Когда он подходил к комнате с табличкой «7», дверь ее открылась, и из нее вышел человек в гражданском костюме.
В комнате, едва Зайенгер вошел, навстречу ему от стола шагнул человек в черном мундире с погонами майора:
— Здравствуйте, лейтенант, я — майор Хольгер Лухвитц. Присаживайтесь, можете курить.
Подвинул пепельницу, но говорить не переставал:
— Штандартенфюрер Борциг звонил вам по моей просьбе. Не люблю закулисные слухи, поэтому сам все изложу. Я знаю, что вы выполняете важную миссию, которая вам поручена руководством рейха. Вмешиваться в вашу работу я не намерен, и, кроме того, никто мне этого не приказывал!
Он и сам взял сигарету, закурил:
— Я не случайно сказал о приказах. Мной получен приказ выполнить некоторую работу, которая, возможно, поможет вам. Возможно, и не поможет.
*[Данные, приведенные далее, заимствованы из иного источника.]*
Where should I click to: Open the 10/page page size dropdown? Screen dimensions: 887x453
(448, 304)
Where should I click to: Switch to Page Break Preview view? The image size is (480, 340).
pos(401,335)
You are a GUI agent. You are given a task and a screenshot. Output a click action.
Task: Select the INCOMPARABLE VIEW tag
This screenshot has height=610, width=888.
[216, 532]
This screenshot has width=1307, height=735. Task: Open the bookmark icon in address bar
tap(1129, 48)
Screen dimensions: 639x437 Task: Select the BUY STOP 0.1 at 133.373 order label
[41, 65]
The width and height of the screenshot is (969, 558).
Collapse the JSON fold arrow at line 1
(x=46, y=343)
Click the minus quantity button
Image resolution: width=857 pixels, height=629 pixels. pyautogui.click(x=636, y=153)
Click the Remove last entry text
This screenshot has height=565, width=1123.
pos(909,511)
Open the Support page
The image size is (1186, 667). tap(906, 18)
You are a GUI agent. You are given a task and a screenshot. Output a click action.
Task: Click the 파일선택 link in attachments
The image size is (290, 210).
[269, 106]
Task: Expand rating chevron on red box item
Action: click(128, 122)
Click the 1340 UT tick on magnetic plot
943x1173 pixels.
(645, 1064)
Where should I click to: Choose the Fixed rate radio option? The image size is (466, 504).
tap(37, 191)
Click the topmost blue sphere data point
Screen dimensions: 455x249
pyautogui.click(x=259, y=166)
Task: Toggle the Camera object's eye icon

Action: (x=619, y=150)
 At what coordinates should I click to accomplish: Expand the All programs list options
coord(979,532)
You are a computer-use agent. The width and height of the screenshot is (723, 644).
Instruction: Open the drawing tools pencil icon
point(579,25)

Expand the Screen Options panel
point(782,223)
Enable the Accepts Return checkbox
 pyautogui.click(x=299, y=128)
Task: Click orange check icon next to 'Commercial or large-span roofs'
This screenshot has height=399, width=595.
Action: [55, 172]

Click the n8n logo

Эту часть работы я сделал, и теперь нам с вами предстоит решить, насколько это вам нужно и как это следует совместить.
Зайенгера несколько успокоило, что он и только он будет решать, нужна ли ему сделанная этим щеголеватым майором работа, и он сказал:
— Работа сделана, и вряд ли я буду отказываться от ее итогов…
— Вы не совсем точно поняли меня, — перебил майор. — Нам предстоит решить, какая часть и в какой форме будет использована сейчас, какая — позже.
И, не давая более сказать ни слова, поднялся.
— Сейчас я вас отведу на допрос. Этого русского диверсанта взяли совсем недавно, — Лухвитц посмотрел на часы. — Хотя… Если правда все, что я о нем знаю, то он вряд ли заговорит быстро, а возможно, и вовсе не заговорит. Потом мы с вами и обсудим этот второй вариант. Сейчас же я лишь провожу вас туда, но сам не останусь. Его приведут с минуты на минуту, и вы просто будете присутствовать. Никаких вопросов задавать не следует. Это будет позже.
Лухвитц подошел к двери:
— Этот человек видел столько, что нам двоим и представить трудно, поэтому у нас единственный шанс получить хоть что-то — четко следовать плану допроса. Простите, но вашу роль я прописал сам, поэтому прислушивайтесь и реагируйте на мои намеки. Ясно?
Лухвитц говорил четко, отрывисто, будто отдавал команды, но — Зайенгер и сам был поражен — это не вызывало отторжения.
Скорее — наоборот, Зайенгер поражался высокому профессионализму майора, который, казалось, при необходимости заставит и Гиммлера встать «смирно»!
— Вы готовы? Отлично! Идем!
Едва Зайенгер познакомился со следователем, едва присел к краю стола, ввели задержанного.
Таких Зайенгер видел уже много раз: обыкновенный забитый «советский крестьянин», как говорил майор Оверат. Обыкновенное — таких тысячи — лицо было, правда, не совсем обыкновенным. Левый глаз утопал в наплывающем синяке, нос и рот в крови, ворот рубашки тоже испачкан кровью. Правда, кровь уже не сочится, только запекшаяся видна.
Следователь задавал вопросы, которые, наверное, и надо задавать, когда кто-то задержан, но Зайенгер никак не мог понять, зачем здесь находится он?
Зачем нужно было всю ночь трястись в вагоне, пропахшем ранениями и смертью!
Зачем нужно было выслушивать нудные повествования врача, которому совсем не идет военная форма и он этого не скрывает!